Re: [ADVANCED-DOTNET] Remoting: What is everybody doing for simple, robust, secure, efficient IPC?
A Serviced Component living inside a COM+ Server Application could be used as an IPC broker. It'd be always-on, resident in RAM. If anything needed to be persisted, it could be stored in a local XML file or an ISAM table. Or what about a message queue for IPC? Not as flexible as a SC but you get the storage question answered for free. Maybe a combo of SC+MSMQ for persistent storage. Or if you want to live with the assumption that TCP is always on the computer, install the loopback adapter and give it an internal Class C address (make it non/routable if you want). Since NT4, I've been installing the loopback adapter as part of a server build. It's better to have it and not need it It gets away from worrying about what other apps might do with 127.0.0.1. It also lets you run public services on the box that you want kept private. :) As a ferinstance, I needed a centralized way for several Win2K Services living on the same hardware to send mail. I created an SMTP server on the loopback NIC and set it to relay for everyone with no security checks. Since the SMTP server could only listen to network traffic inside the box, mail would only be delivered for my unattended processes on the same server; external hosts can't see that port 25 is open because they can't even reach it. You can read messages from the Advanced DOTNET archive, unsubscribe from Advanced DOTNET, or subscribe to other DevelopMentor lists at http://discuss.develop.com.

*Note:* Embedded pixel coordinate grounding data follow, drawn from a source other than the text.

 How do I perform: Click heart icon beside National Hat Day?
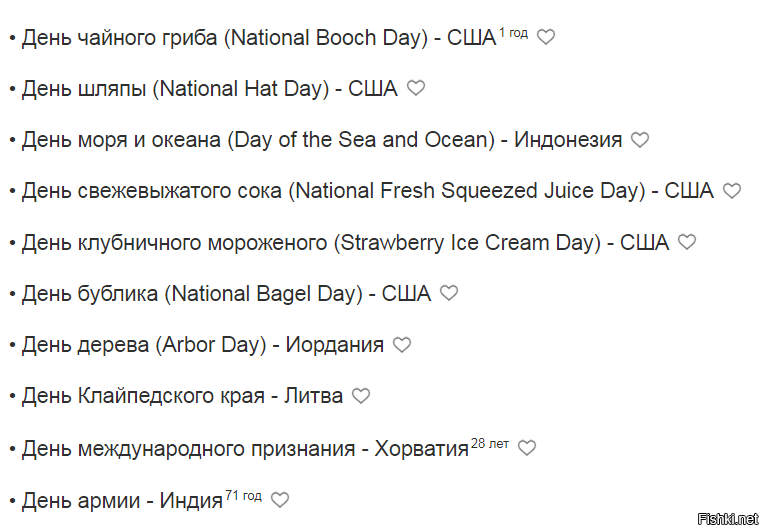416,88
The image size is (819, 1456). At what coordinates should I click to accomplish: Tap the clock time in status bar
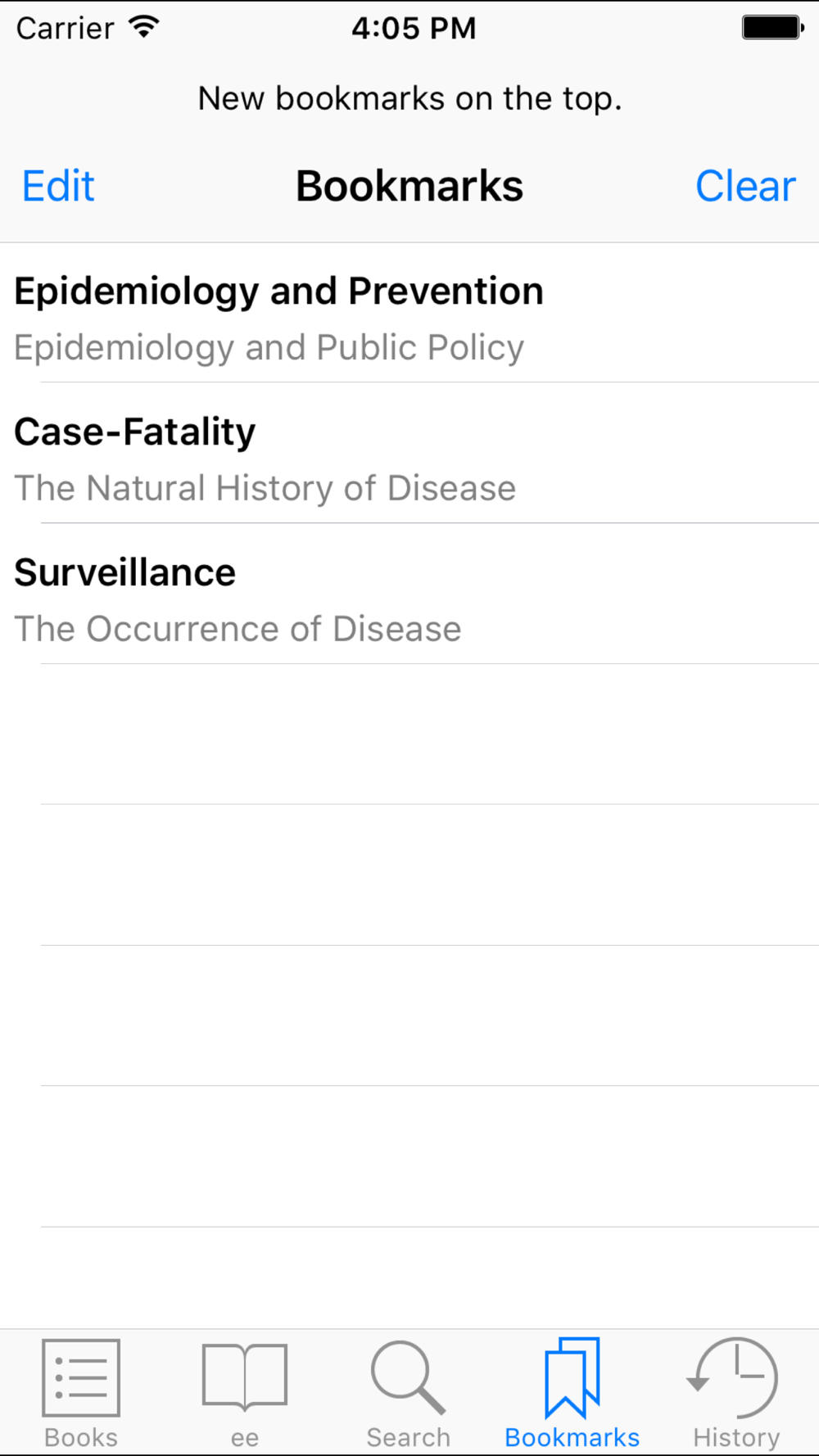(414, 28)
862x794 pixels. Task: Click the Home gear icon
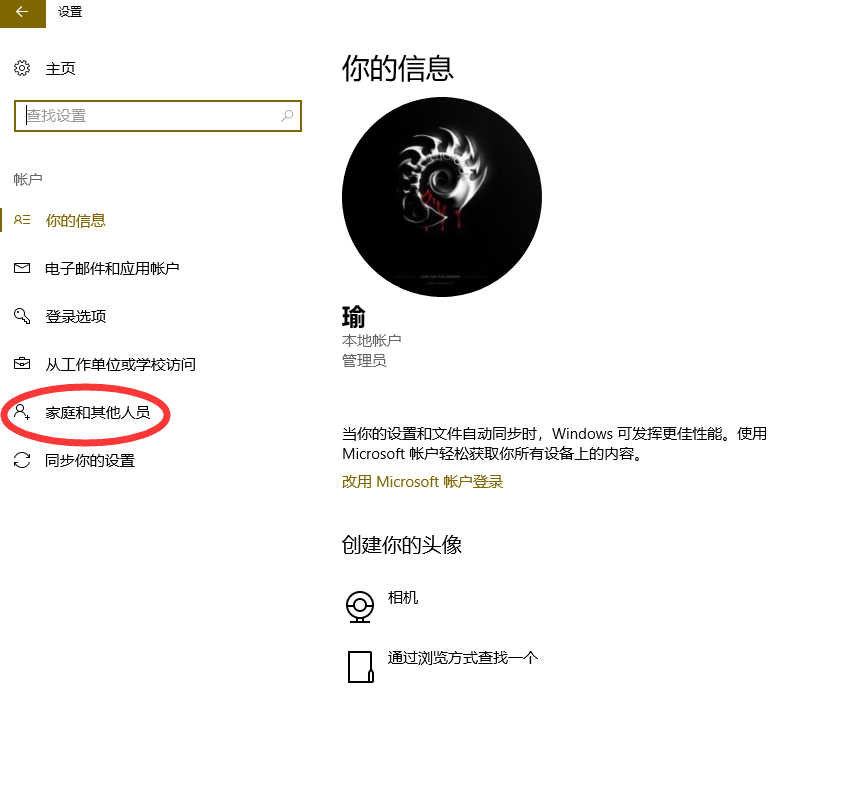tap(22, 68)
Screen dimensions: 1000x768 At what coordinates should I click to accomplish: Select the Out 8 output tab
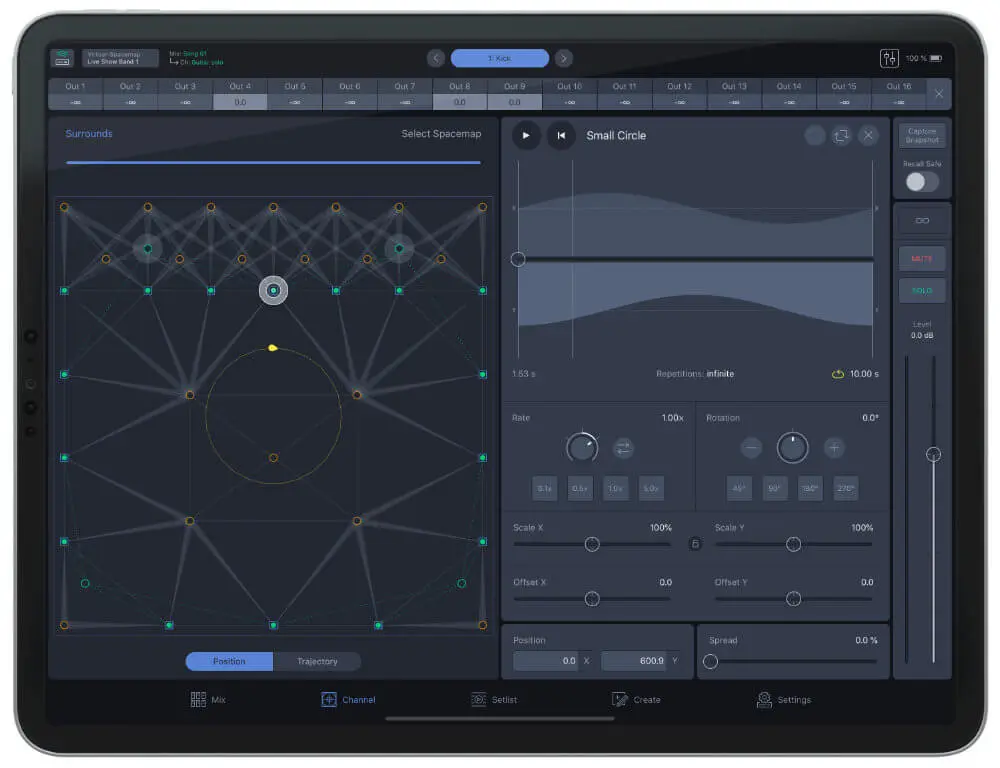[459, 92]
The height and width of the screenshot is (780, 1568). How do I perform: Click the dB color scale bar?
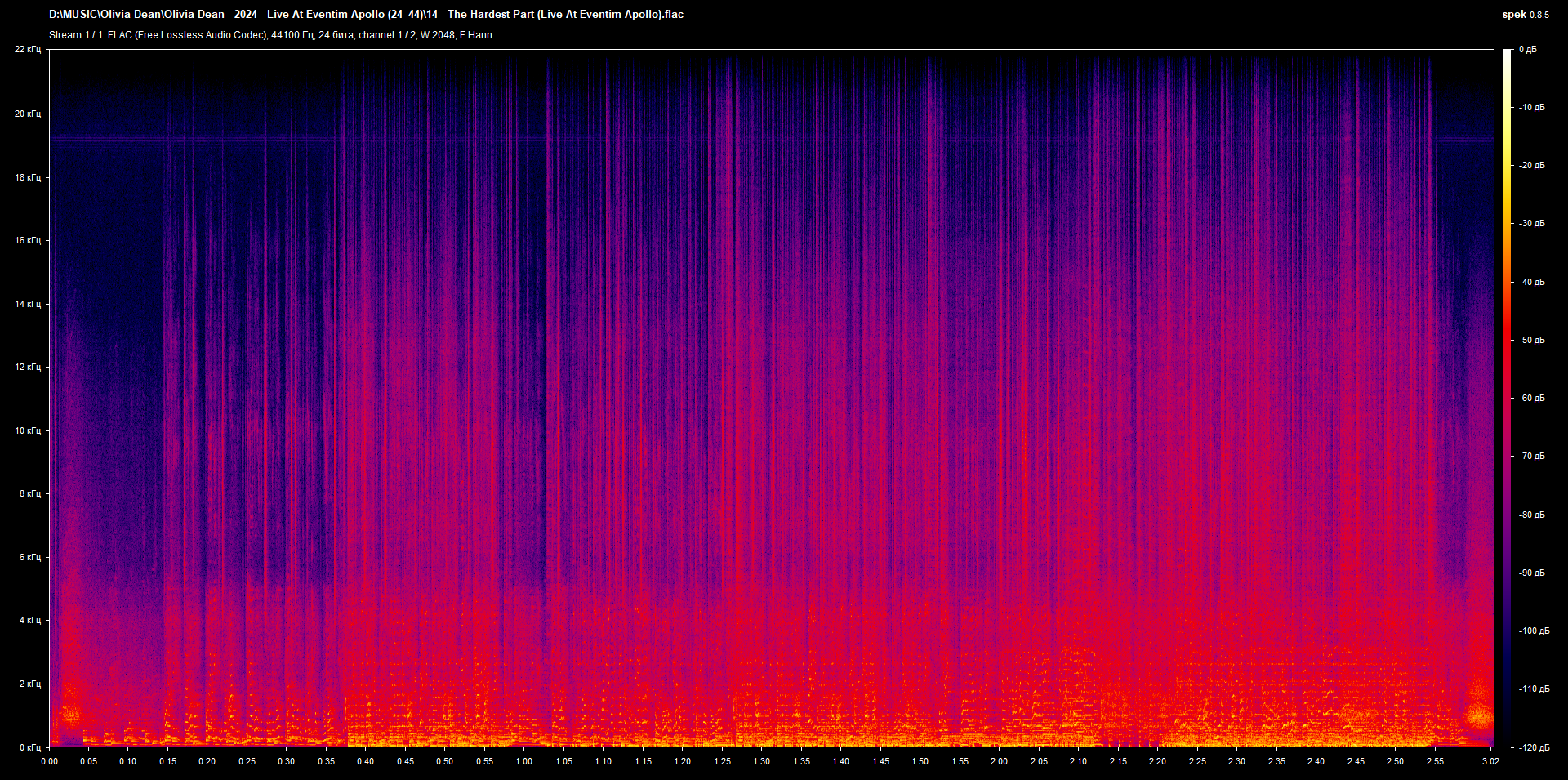coord(1508,399)
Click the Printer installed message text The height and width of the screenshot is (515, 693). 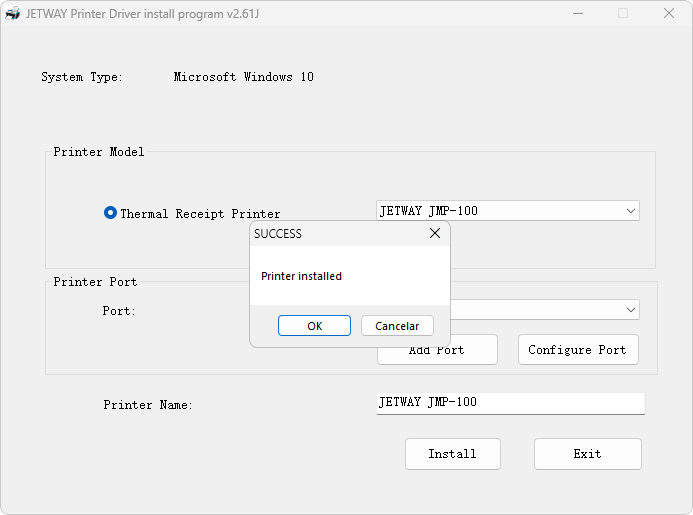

Re: [ADVANCED-DOTNET] Remoting: What is everybody doing for simple, robust, secure, efficient IPC?
I feel perhaps I'm not making my #1 complaint clear: if I open up a *well-known* TCP port, even if it's just on the loopback adapter or whatever, my app will break under Terminal Services (eg: Remote Desktop, and Fast User Switching). I'd like for my app to not crash or choke, just because my roommate and I are both running instances of it, in different FUS sessions on our XP Home machine -- IOW, I'm looking for intra-session IPC, not intra-machine IPC. (If I let the OS assign a TCP port dynamically, then I'd need some way to publish/communicate that port number to other instances of the app in the current session... then I'm back to square one.) The nice thing about named pipes is the ability to create one with a name like \\.\pipe\Local\x-guidoruriorsomething-xxx (note the Local keyword) thus ensuring instances running in different TS/RD/FUS sessions don't interfere with each other. But IIRC, any user that happens to be running as Session 0 will have his pipe exposed on the network. Sure, there is a security descriptor on the pipe... but the default secdesc is a little too open for my taste, and the thought of p/invoking those nasty NT security-descriptor manipulation functions makes me cringe. So, a remoting channel based on memory-mapped files or LRPC would be ideal. I'll add this to my pet-project list, but it's the kind of thing I can never find time to do except while I'm looking for a job. :] MS must have hundreds of apps that rely on LRPC for interprocess comm... I just can't believe they'd punt this out of the featurelist for .NET. :( -S You can read messages from the Advanced DOTNET archive, unsubscribe from Advanced DOTNET, or subscribe to other DevelopMentor lists at http://discuss.develop.com.
Re: [ADVANCED-DOTNET] Remoting: What is everybody doing for simple, robust, secure, efficient IPC?
Maybe... but I'd prefer a true local-only solution, so that I don't have to endure the security liability of listening on a network endpoint. I can't believe .NET is leading so many folks to use TCP for what would be interprocess comm purposes... scares the heck out of me, quite frankly. -S On Fri, 17 Jan 2003 11:22:15 -0800, Howard Hoffman [EMAIL PROTECTED] wrote: Doesn't Named-Pipe transport w/in machine get implemented by Win32 as memory-mapped file (i.e. shared memory)? You can read messages from the Advanced DOTNET archive, unsubscribe from Advanced DOTNET, or subscribe to other DevelopMentor lists at http://discuss.develop.com. You can read messages from the Advanced DOTNET archive, unsubscribe from Advanced DOTNET, or subscribe to other DevelopMentor lists at http://discuss.develop.com.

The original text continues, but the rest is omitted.